Attaque de drone contre Israël

Méfiant à l’égard de l’Occident, Raïssi a approuvé en avril dernier l’attaque inhabituelle contre Israël en réponse à l’assassinat de plusieurs généraux iraniens dans l’ambassade iranienne à Damas. Une étape importante dans la guerre fantôme que les deux pays ont menée ces dernières décennies, sur fond d'opération militaire israélienne dans la bande de Gaza qui a lancé quelque 300 drones et missiles contre Israël depuis le sol iranien.

Une succession présidentielle n’annonce pas un changement radical dans la manière dont l’Iran formule ses intérêts à l’étranger et agit en conséquence.

Celui qui a été considéré pendant des années comme le favori pour succéder à Khamenei – avec des liens étendus avec le pouvoir religieux – disparaît de la scène en pleine escalade régionale, avec la guerre à Gaza contestée par le soi-disant Axe de la Résistance que l'Iran a parrainé en la région, des Houthis au Yémen au Hezbollah au Liban ou aux milices chiites en Syrie et en Irak.
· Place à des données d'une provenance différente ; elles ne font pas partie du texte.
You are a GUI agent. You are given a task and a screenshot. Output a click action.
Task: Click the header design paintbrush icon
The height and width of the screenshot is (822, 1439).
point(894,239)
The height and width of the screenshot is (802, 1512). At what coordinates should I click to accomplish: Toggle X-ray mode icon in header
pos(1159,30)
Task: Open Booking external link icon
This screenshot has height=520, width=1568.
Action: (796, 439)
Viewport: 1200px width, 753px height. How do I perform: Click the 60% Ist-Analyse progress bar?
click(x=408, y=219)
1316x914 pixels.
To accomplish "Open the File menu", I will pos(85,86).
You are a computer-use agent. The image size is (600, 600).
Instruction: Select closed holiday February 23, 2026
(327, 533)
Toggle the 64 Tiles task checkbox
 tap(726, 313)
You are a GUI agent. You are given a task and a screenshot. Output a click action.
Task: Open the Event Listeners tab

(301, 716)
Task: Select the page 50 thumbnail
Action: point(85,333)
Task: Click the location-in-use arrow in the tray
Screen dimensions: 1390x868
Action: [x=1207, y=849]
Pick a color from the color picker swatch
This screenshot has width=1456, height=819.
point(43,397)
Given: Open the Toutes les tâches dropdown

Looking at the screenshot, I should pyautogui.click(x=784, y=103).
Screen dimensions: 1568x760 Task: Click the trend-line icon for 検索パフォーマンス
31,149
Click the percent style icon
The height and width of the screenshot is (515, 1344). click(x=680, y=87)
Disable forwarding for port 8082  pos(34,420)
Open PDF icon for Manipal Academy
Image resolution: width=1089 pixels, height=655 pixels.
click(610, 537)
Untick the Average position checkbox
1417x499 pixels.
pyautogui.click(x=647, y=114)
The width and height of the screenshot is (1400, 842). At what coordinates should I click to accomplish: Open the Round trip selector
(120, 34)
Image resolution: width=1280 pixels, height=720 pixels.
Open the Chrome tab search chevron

Le Hamas lui-même à Gaza a été l’un des bénéficiaires de la stratégie iranienne. Sa mort, pleurée dans les rues de Téhéran et célébrée dans les bureaux occidentaux, ne marquera pas le changement. Le vice-président Mohamed Mokhber prendra le pouvoir après sa mort et, selon la Constitution, en cas de décès ou d'incapacité du président, des élections auront lieu dans un délai de 50 jours.

«D’une part, une succession présidentielle n’annonce pas un changement radical dans la manière dont l’Iran formule ses intérêts à l’étranger et agit en conséquence. C’est le guide suprême qui prend les décisions stratégiques en matière de politique étrangère, même s’il s’appuie sur les opinions d’autres acteurs clés, dont le président. Cependant, ce sera le successeur de Raïssi qui exécutera ces décisions, notamment en prenant la tête des délicates négociations avec les États-Unis », prédit Vaez.